Segment Start: The data

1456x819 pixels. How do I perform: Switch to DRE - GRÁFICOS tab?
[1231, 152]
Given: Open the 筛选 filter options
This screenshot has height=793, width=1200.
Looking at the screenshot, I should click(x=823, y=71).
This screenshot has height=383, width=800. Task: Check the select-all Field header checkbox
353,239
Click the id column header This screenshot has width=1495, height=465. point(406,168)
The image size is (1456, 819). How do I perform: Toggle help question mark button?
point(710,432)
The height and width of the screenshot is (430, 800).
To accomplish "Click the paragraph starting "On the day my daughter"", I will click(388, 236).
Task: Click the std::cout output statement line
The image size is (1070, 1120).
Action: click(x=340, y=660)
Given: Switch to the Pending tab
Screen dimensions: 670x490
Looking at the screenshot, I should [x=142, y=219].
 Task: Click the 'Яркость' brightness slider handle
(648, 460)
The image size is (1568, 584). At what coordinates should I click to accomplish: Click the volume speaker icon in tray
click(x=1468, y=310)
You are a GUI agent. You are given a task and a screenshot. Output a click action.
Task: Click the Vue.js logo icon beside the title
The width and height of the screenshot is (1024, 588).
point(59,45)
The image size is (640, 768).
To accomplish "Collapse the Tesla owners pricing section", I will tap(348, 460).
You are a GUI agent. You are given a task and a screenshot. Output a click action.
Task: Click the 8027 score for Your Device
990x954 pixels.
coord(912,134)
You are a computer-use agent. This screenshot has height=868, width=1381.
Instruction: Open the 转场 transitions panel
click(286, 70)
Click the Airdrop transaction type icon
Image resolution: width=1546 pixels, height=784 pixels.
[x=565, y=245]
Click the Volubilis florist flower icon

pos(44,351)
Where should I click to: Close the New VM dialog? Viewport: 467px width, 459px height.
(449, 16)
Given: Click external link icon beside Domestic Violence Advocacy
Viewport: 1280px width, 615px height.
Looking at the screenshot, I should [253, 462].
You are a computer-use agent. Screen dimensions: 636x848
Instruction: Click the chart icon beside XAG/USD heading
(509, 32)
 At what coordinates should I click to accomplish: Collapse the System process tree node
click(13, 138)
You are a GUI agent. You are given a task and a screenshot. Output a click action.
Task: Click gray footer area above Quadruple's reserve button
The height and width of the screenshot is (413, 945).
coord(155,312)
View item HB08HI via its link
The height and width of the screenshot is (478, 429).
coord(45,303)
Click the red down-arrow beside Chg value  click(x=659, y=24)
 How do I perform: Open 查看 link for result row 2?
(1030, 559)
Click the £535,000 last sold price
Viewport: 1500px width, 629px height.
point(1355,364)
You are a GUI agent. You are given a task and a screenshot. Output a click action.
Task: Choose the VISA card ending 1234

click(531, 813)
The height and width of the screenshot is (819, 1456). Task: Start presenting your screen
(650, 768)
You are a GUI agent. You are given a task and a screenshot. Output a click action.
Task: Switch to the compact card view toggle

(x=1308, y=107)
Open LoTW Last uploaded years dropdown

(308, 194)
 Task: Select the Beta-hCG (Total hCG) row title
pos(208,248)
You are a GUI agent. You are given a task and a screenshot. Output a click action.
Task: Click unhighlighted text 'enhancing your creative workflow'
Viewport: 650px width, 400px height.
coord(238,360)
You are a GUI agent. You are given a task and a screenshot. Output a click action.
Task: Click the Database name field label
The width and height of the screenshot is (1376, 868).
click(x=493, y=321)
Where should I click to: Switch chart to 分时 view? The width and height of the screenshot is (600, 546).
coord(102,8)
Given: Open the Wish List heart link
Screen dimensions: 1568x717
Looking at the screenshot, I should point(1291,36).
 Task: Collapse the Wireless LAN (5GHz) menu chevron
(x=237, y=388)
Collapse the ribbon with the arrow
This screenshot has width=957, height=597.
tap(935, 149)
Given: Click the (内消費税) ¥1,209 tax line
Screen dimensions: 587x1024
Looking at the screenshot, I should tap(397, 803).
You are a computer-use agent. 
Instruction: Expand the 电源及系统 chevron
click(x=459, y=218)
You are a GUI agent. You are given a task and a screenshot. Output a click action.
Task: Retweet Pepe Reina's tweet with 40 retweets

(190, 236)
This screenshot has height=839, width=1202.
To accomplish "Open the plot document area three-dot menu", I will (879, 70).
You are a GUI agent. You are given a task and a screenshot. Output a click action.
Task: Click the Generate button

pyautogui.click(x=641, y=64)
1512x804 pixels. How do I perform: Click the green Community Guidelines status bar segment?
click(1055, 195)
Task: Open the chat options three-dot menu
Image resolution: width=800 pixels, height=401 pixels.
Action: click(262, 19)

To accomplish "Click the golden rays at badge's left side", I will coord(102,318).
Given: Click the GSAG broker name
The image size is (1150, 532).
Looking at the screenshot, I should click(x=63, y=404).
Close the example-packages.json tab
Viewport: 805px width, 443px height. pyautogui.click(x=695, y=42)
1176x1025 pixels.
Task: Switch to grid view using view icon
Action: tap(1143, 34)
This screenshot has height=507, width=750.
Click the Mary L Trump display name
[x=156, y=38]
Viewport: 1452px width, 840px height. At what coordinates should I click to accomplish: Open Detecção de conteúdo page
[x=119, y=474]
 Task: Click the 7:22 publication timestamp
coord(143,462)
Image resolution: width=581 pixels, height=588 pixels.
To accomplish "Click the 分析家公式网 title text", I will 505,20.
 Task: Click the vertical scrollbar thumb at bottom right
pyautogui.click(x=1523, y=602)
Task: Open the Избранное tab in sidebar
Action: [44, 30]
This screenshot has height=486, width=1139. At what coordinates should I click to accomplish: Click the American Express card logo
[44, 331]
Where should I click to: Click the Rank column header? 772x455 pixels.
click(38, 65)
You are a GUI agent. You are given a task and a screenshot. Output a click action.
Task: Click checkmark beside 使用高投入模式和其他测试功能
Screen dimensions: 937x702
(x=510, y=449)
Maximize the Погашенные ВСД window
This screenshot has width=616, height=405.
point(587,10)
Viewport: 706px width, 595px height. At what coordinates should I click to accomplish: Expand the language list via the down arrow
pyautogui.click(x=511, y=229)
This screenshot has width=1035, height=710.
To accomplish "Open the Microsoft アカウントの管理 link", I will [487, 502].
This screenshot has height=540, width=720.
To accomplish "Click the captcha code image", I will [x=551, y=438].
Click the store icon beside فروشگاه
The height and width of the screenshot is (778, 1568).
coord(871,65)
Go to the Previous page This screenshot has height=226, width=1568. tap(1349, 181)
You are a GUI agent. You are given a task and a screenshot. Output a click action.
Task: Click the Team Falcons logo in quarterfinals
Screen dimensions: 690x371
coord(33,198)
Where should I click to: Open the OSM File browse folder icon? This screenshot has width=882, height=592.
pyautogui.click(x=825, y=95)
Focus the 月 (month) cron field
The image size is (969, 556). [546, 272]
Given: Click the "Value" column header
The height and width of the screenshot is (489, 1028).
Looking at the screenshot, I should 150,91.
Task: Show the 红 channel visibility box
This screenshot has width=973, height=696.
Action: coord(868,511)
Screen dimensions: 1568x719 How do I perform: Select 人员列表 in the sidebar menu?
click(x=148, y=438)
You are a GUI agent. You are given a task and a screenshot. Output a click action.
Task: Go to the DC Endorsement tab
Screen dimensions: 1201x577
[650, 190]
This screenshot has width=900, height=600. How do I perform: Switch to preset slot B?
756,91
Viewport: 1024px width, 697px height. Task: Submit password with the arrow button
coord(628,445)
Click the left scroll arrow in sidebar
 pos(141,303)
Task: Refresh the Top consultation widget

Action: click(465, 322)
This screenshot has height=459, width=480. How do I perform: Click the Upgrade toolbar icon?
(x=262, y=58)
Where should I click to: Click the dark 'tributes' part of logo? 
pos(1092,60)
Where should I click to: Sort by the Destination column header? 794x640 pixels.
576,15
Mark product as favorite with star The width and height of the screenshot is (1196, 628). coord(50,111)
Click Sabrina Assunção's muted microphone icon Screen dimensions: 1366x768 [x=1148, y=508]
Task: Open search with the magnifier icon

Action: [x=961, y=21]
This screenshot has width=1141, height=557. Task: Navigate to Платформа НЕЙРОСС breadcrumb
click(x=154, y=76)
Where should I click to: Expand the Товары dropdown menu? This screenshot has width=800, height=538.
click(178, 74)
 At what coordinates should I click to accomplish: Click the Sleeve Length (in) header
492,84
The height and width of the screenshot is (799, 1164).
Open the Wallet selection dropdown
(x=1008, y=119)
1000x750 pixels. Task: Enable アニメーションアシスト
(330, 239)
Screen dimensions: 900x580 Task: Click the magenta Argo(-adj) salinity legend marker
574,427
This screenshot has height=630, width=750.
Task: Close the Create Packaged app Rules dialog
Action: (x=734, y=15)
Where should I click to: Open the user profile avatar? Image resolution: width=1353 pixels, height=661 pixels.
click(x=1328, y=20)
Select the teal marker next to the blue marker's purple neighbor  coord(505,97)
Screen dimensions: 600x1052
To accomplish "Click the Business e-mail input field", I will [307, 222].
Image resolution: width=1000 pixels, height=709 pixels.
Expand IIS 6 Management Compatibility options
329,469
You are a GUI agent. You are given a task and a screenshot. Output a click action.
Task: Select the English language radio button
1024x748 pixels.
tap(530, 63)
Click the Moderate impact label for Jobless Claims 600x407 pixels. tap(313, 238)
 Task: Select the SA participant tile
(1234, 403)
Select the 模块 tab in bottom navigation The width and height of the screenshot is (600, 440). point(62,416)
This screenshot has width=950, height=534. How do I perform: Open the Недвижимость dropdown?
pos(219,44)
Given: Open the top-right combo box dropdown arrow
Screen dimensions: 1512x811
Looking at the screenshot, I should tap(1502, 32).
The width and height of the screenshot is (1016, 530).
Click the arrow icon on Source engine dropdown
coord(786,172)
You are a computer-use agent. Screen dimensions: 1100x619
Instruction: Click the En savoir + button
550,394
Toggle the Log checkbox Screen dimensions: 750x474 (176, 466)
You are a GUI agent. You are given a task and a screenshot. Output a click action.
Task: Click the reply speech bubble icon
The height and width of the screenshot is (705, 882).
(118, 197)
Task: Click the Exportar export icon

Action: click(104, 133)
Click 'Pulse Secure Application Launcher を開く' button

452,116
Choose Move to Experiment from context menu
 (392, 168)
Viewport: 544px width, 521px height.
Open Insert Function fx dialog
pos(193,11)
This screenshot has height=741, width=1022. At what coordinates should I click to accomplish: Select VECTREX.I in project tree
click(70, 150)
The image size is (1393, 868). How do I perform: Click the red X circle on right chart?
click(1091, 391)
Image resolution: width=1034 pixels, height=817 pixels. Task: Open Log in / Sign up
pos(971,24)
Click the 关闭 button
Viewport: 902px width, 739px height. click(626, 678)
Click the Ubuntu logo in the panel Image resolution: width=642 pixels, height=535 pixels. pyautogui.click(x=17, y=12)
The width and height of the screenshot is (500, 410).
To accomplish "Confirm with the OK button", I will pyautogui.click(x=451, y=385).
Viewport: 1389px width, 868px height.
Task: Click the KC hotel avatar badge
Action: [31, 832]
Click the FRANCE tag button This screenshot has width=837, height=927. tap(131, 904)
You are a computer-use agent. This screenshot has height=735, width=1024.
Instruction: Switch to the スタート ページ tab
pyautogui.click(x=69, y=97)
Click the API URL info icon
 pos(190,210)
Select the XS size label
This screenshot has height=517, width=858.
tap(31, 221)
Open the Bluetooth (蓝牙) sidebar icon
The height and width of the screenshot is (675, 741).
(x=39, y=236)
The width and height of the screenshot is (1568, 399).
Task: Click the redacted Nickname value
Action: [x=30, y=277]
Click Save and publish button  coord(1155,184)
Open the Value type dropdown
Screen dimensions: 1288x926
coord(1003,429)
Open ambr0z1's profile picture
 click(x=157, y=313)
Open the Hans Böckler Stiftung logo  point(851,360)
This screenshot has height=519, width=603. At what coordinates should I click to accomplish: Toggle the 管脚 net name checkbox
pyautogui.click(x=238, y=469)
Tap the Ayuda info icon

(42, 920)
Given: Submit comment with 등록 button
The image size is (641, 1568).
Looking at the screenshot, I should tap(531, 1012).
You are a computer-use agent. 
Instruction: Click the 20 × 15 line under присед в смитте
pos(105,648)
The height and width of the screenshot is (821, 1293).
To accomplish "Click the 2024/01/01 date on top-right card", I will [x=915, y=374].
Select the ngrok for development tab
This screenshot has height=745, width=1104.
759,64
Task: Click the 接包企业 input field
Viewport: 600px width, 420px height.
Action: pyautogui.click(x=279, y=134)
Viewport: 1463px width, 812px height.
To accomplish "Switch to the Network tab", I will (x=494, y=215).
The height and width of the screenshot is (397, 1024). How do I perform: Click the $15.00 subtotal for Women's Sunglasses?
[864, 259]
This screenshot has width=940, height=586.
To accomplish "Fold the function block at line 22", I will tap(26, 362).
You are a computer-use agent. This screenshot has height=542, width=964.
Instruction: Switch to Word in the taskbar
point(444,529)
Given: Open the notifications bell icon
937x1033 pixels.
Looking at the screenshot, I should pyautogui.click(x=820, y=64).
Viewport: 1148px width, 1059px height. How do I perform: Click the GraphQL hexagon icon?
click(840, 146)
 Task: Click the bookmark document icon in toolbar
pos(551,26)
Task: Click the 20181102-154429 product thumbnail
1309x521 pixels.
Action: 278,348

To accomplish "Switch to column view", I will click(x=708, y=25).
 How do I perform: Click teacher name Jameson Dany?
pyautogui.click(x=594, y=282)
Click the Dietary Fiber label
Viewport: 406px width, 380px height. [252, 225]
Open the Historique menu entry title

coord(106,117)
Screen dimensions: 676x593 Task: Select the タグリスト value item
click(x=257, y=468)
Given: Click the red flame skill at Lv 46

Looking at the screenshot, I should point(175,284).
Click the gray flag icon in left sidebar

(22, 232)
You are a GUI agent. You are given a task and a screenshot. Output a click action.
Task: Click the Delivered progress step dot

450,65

Segment End: The data

• Work request
The required answer is the exact run of lines above starting at the line with "Image resolution: width=1034" and ending at the line with "The width and height of the screenshot is (500, 410).", with both ends present.

• Reply to the exercise
Image resolution: width=1034 pixels, height=817 pixels. Task: Open Log in / Sign up
pos(971,24)
Click the 关闭 button
Viewport: 902px width, 739px height. click(626, 678)
Click the Ubuntu logo in the panel Image resolution: width=642 pixels, height=535 pixels. pyautogui.click(x=17, y=12)
The width and height of the screenshot is (500, 410).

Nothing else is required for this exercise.